Diagnosis by Exclusion Demands a Novel Diagnostic
To prepare for the patient’s visit, Dr. Kaufmann and Dr. Palma examined the case symptom by symptom, ruling out conditions to reach a probable cause: an autoimmune response centered in specific muscarinic receptors in the autonomic ganglia. Such receptors are abundant in the nervous system and critical to transmitting nerve signals to activate systems throughout the body. “The prevailing theory was that this patient’s condition was caused by a problem with the nerve itself,” says Dr. Kaufmann. “But we felt it was a problem with receptors in target organs, not nerves—the keyhole versus the key itself.”
The patient’s lack of central nervous system involvement pointed to an antibody binding to M3, one of five muscarinic receptors. “Now that we had a suspected cause—an autoimmune process affecting this M3 receptor—we needed to create experiments that could confirm the presence of antibodies and, in particular, characterize the interaction with the M3 receptor,” notes Dr. Palma.
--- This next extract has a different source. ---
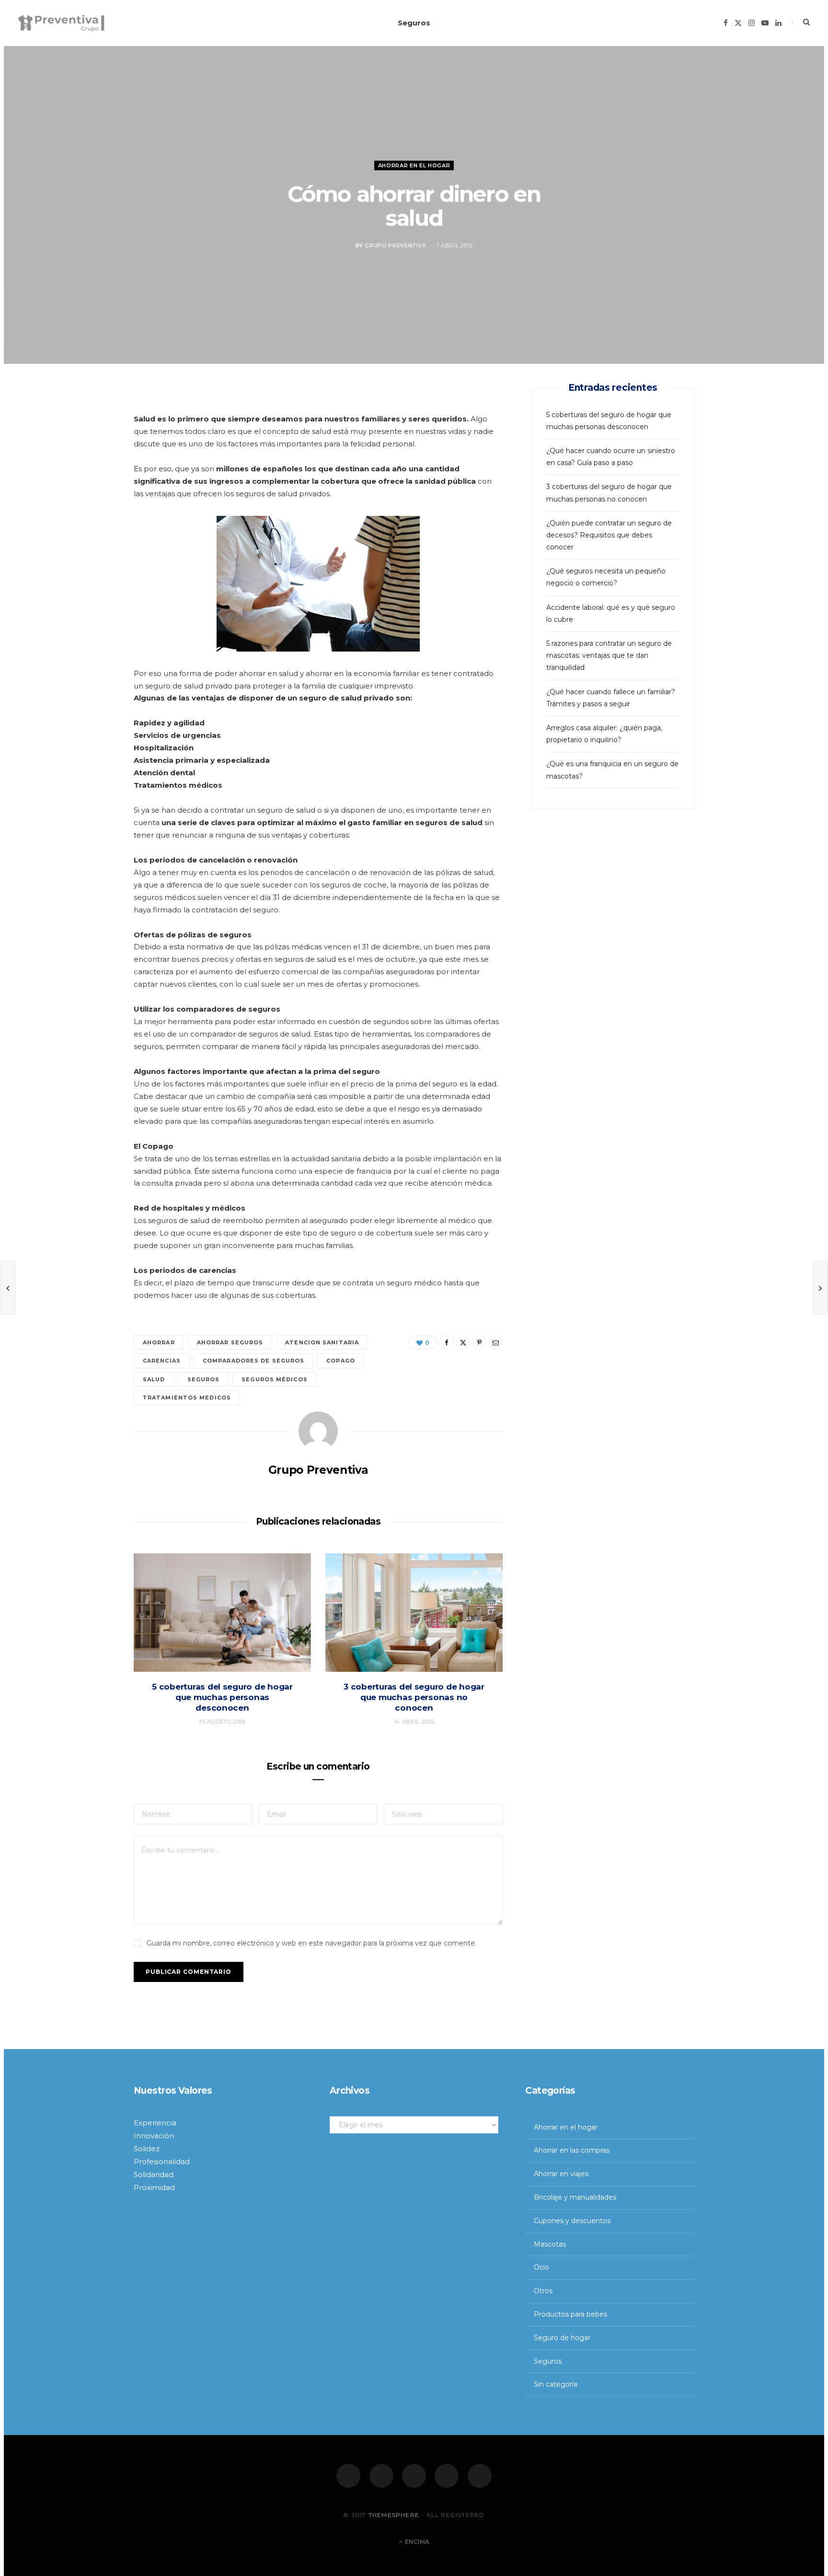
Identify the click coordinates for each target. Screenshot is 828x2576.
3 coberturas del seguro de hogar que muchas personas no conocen (414, 1697)
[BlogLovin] (480, 2476)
The related research of a longtime colleague led Dr. Palma to extend multidisciplinary collaboration beyond the walls of NYU Langone to partner with Salvador Sierra, MD, PhD, whose external laboratory was leading research focused on M3 receptors. Together the physicians and researchers created tests to identify an antibody blocking activation of M3, as well as to rule out the other receptors’ involvement. With the tests complete, the patient presented for examination and diagnostics.
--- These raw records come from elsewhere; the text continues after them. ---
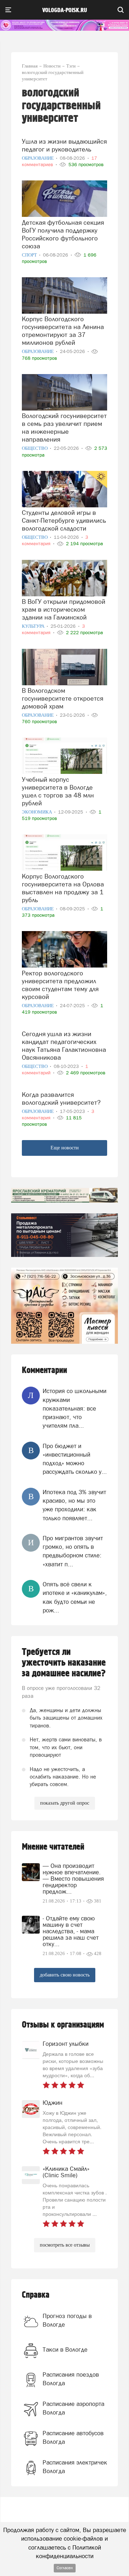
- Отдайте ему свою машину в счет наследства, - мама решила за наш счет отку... (71, 1931)
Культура (34, 626)
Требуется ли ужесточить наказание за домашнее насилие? (64, 1663)
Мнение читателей (53, 1847)
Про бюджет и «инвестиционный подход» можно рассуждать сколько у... (75, 1459)
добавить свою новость (65, 1975)
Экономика (37, 812)
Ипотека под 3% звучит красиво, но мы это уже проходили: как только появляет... (74, 1505)
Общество (35, 448)
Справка (35, 2295)
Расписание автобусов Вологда (73, 2437)
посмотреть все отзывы (65, 2245)
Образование (38, 158)
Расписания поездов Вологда (71, 2379)
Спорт (30, 255)
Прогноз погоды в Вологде (67, 2320)
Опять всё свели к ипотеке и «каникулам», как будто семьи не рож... (75, 1597)
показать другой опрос (64, 1803)
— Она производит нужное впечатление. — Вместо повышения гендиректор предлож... (73, 1879)
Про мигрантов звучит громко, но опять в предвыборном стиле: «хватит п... (73, 1551)
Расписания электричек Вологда (75, 2467)
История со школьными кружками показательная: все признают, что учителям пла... (74, 1408)
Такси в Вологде (65, 2349)
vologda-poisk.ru (64, 10)
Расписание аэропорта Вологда (73, 2408)
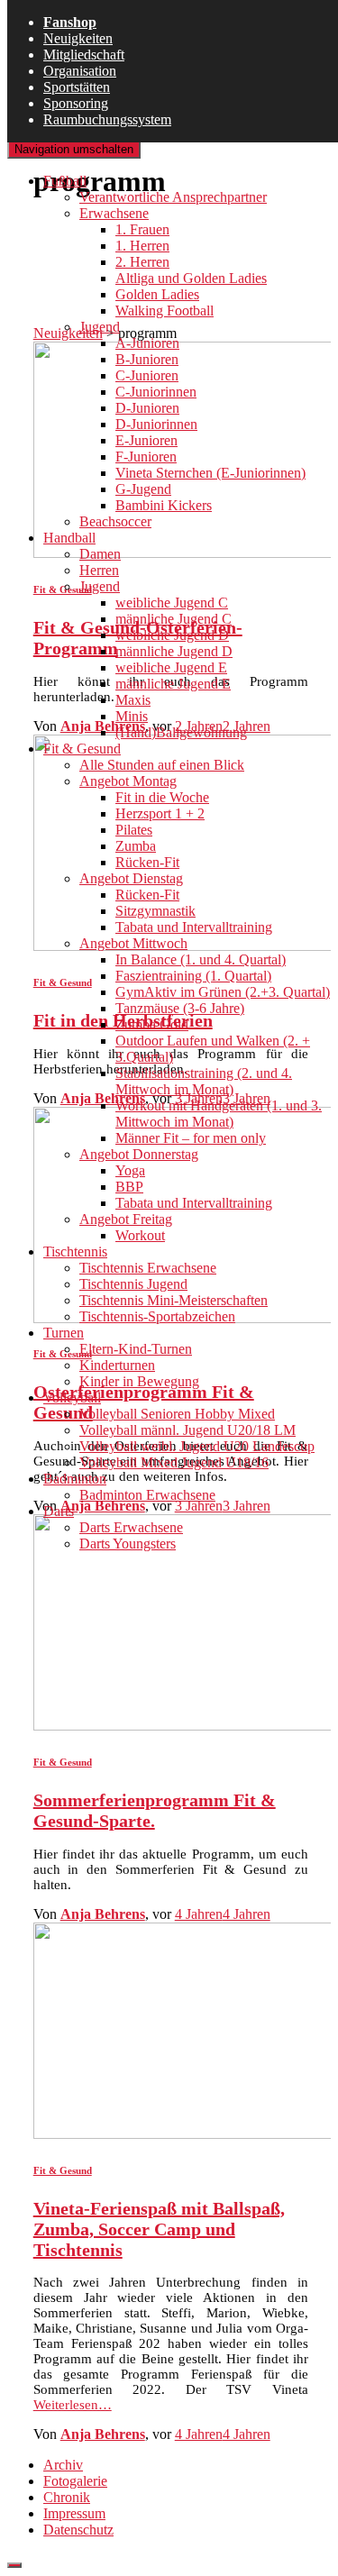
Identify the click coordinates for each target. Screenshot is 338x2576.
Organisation (79, 70)
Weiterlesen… (72, 2405)
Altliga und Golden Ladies (191, 278)
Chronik (66, 2497)
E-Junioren (146, 440)
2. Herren (142, 261)
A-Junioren (147, 343)
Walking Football (164, 310)
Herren (99, 570)
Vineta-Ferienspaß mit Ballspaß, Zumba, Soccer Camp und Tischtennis (159, 2229)
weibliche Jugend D (172, 635)
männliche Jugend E (173, 683)
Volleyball (72, 1397)
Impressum (74, 2513)
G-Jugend (143, 489)
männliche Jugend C (173, 618)
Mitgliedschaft (83, 54)
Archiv (63, 2464)
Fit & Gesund (82, 748)
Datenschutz (78, 2529)
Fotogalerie (75, 2481)
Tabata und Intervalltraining (193, 927)
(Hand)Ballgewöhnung (181, 732)
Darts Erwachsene (131, 1527)
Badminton (74, 1478)
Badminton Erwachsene (147, 1495)
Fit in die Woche (162, 797)
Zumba (135, 846)
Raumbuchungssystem (107, 119)
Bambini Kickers (163, 505)
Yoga (130, 1170)
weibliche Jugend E (171, 667)
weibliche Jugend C (171, 602)
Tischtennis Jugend (133, 1284)
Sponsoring (75, 103)
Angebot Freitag (125, 1219)
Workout (140, 1235)
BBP (129, 1186)
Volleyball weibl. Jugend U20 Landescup (197, 1446)
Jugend (99, 326)
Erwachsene (114, 213)
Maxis (133, 700)
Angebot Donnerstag (138, 1154)
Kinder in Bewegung (139, 1381)
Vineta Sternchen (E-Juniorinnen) (210, 472)
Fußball (65, 180)
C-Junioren (146, 375)
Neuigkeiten (78, 38)
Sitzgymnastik (155, 910)
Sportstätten (76, 87)
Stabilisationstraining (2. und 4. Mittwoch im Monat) (203, 1081)
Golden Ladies (157, 294)
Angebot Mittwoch (133, 943)
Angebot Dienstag (131, 878)
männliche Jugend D (174, 651)
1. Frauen (142, 229)
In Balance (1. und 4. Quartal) (200, 959)
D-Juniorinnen (156, 424)
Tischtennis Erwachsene (147, 1267)
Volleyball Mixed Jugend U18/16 (174, 1462)
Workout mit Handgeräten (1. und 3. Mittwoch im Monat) (218, 1113)
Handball (69, 537)
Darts (58, 1511)
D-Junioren (147, 408)
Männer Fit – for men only (190, 1138)
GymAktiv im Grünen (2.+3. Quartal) (222, 992)
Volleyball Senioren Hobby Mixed (177, 1413)
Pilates (133, 829)
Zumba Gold (151, 1024)
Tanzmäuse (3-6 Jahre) (179, 1008)
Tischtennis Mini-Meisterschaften (173, 1300)
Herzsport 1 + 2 (160, 813)
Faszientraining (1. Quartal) (193, 975)
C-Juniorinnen (155, 391)
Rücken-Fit (147, 862)
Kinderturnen (117, 1365)
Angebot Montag (128, 781)
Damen (100, 554)
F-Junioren (146, 456)
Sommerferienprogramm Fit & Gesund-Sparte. (154, 1810)
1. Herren (142, 245)
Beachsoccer (115, 521)
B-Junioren (146, 359)
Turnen (63, 1332)
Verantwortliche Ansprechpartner (173, 197)
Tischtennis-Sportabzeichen (157, 1316)
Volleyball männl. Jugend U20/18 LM (187, 1430)
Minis (131, 716)
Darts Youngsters (127, 1543)
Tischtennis (75, 1251)
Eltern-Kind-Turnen (135, 1349)
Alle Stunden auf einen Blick (161, 764)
“Our findings supported our theory: Significantly increased levels of antibody were found to bind to M3,” says Dr. Palma. The subsequent diagnosis of postganglionic cholinergic dysautonomia (PCD)—a rare disorder of unknown cause described in approximately 10 people—indicated continued therapy with the oral muscarinic receptor bethanechol. A repeat antibody assay found reduced levels of the antibody in the patient, whose symptoms had eased. “That second finding was consistent with our diagnosis, confirming that these antibodies had a relationship with the symptom severity in this patient,” adds Dr. Palma.
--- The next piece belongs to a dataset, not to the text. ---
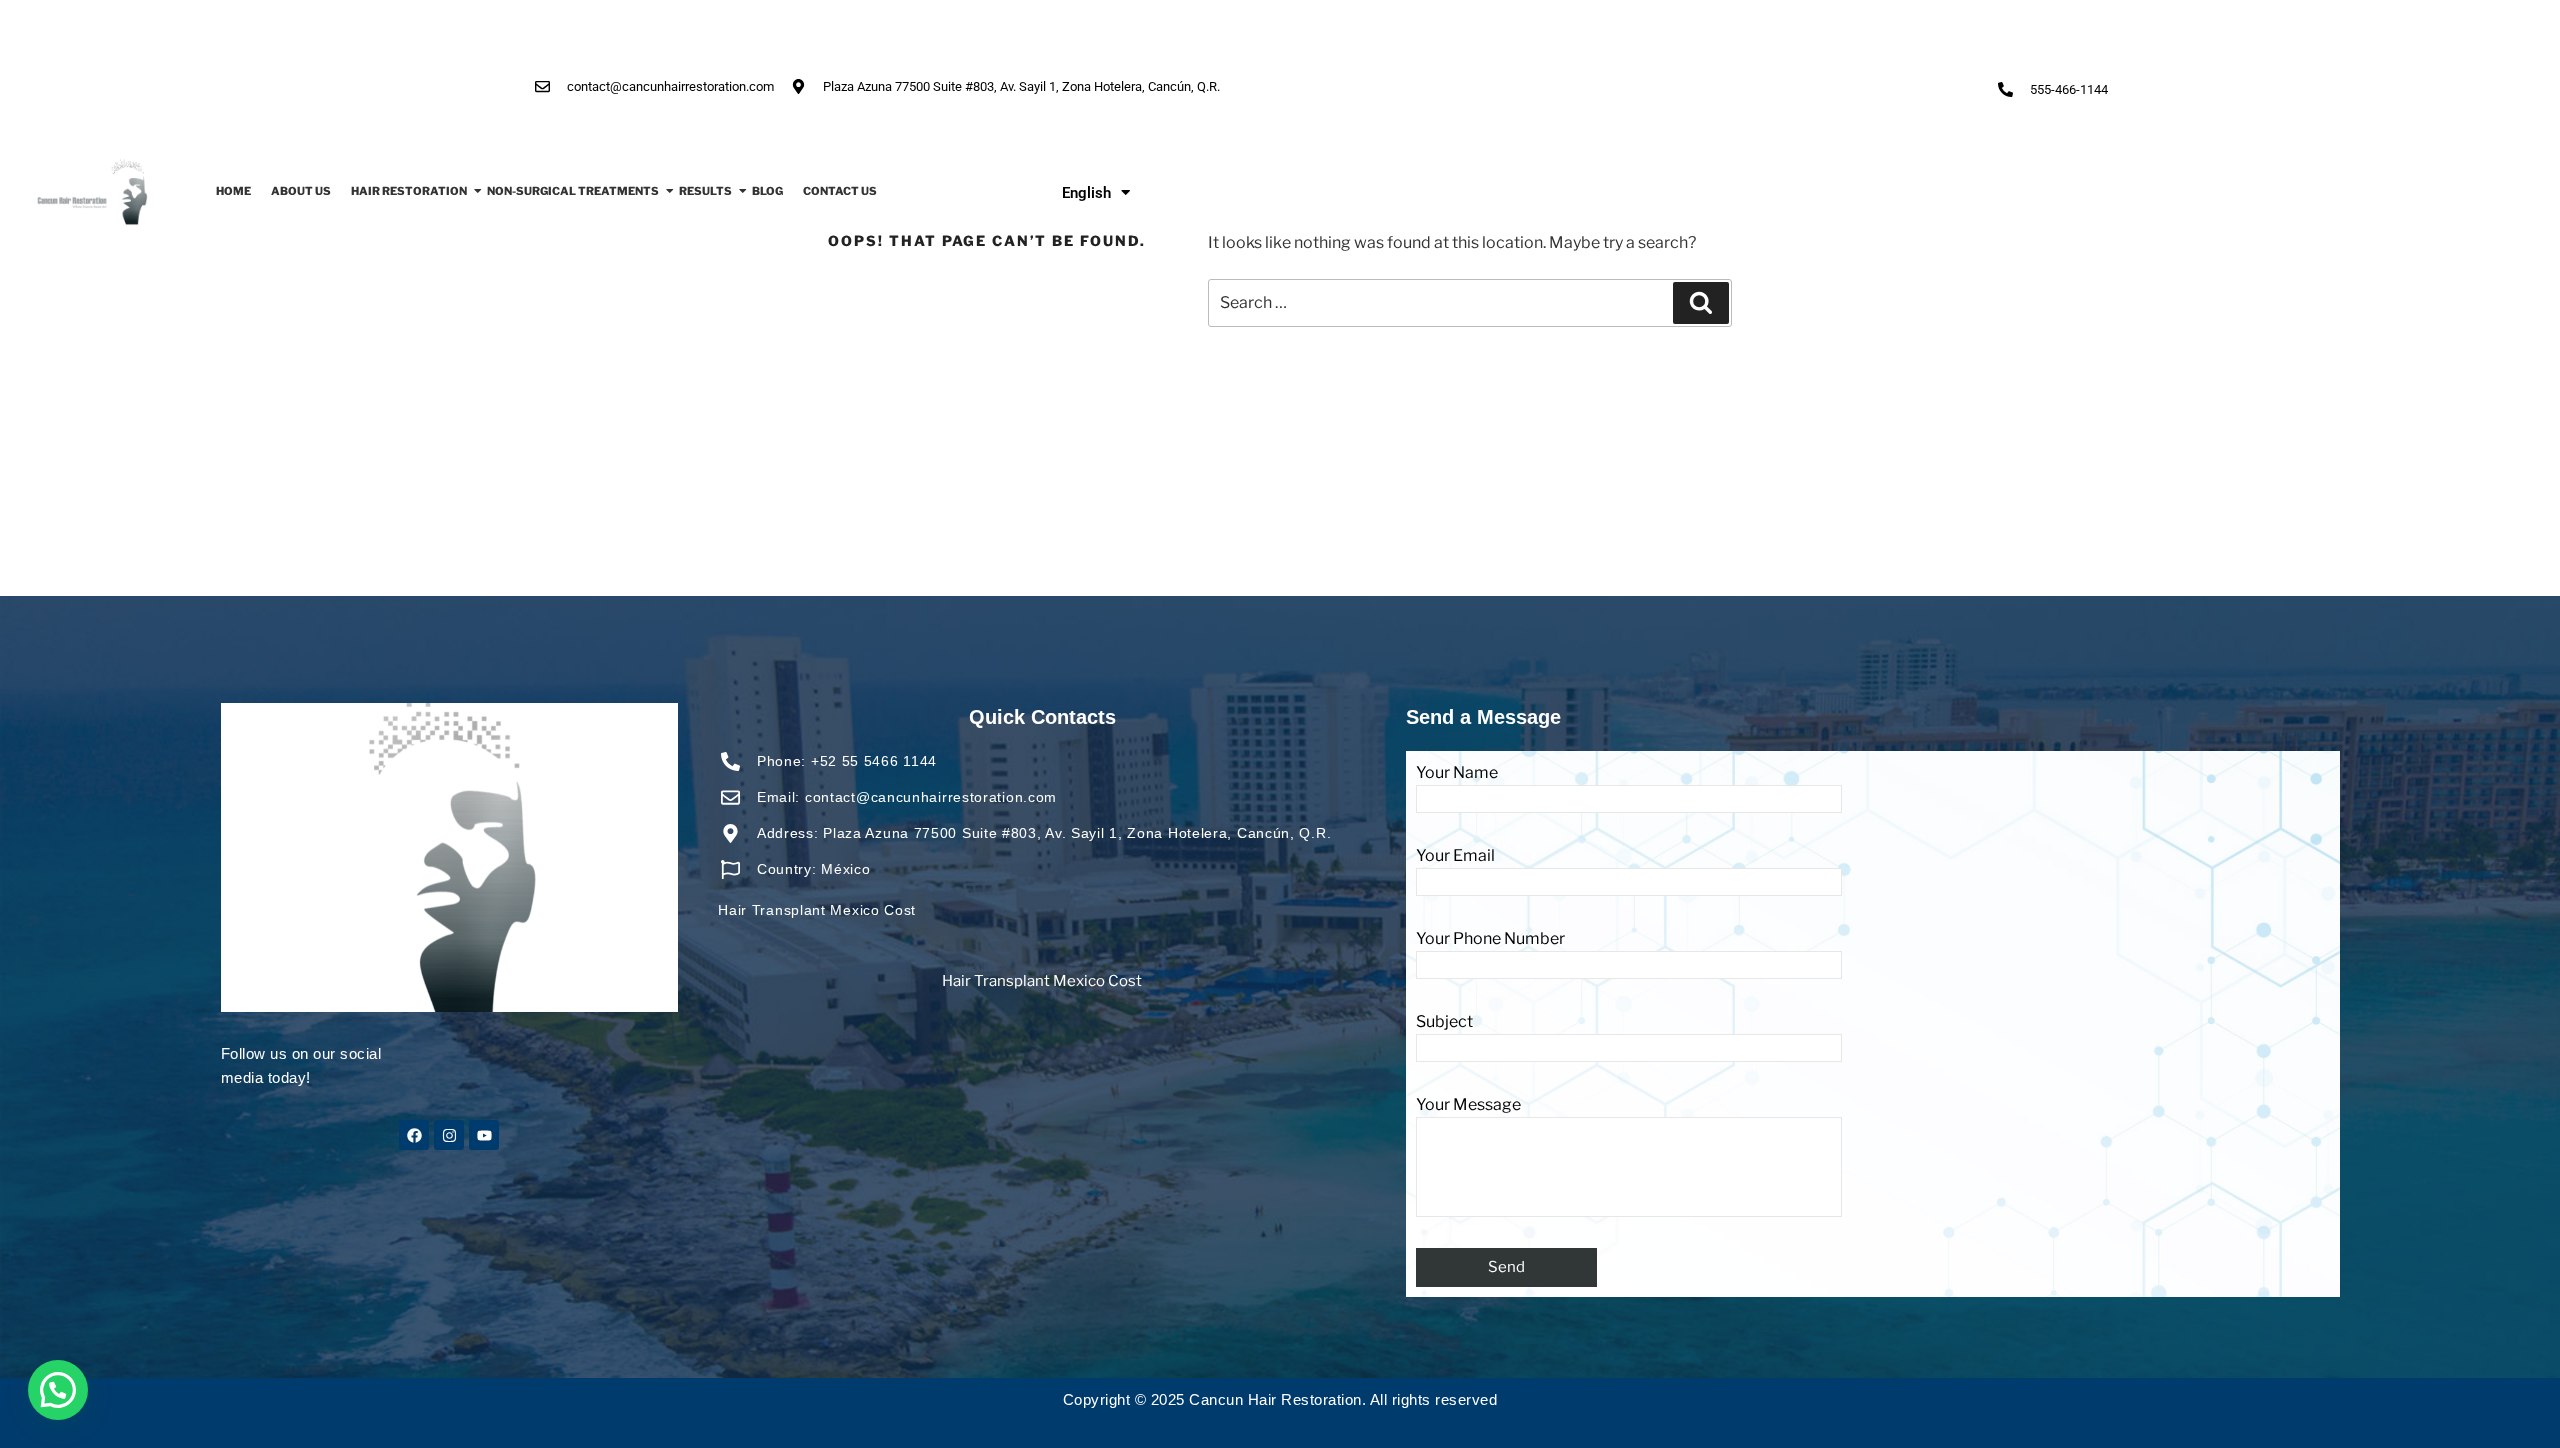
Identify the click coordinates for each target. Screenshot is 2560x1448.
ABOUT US (301, 191)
Rare Disease Offers Broad Implications
The path to diagnosis, published in August 2020 in Annals of Neurology, represents a translational medicine achievement with tremendous impact, both for this patient and beyond. The patient is now feeling well, with the majority of her symptoms resolved. With her definitive diagnosis—a known antibody blocking a receptor that unequivocally caused her disease—it’s possible that her future treatment can be refined. “Most autoimmune problems today are treated the same way, with medications that target the immune system,” notes Dr. Kaufmann. “But as we further understand these disorders, we may be able to better target this patient’s receptors with a more selective therapeutic.”
Further, the identification of antibodies as a marker of PCD could be used to rapidly diagnose other patients with the disease—a condition that, with a wide spectrum of clinical presentation, could be underdiagnosed.
“In this case, the translation of medicine happened from the clinic to the lab,” concludes Dr. Kaufmann. “When a rare condition like this one comes along, important discovery happens when you can connect a high degree of clinical knowledge to make observations, then bring in the best basic scientists to confirm them.”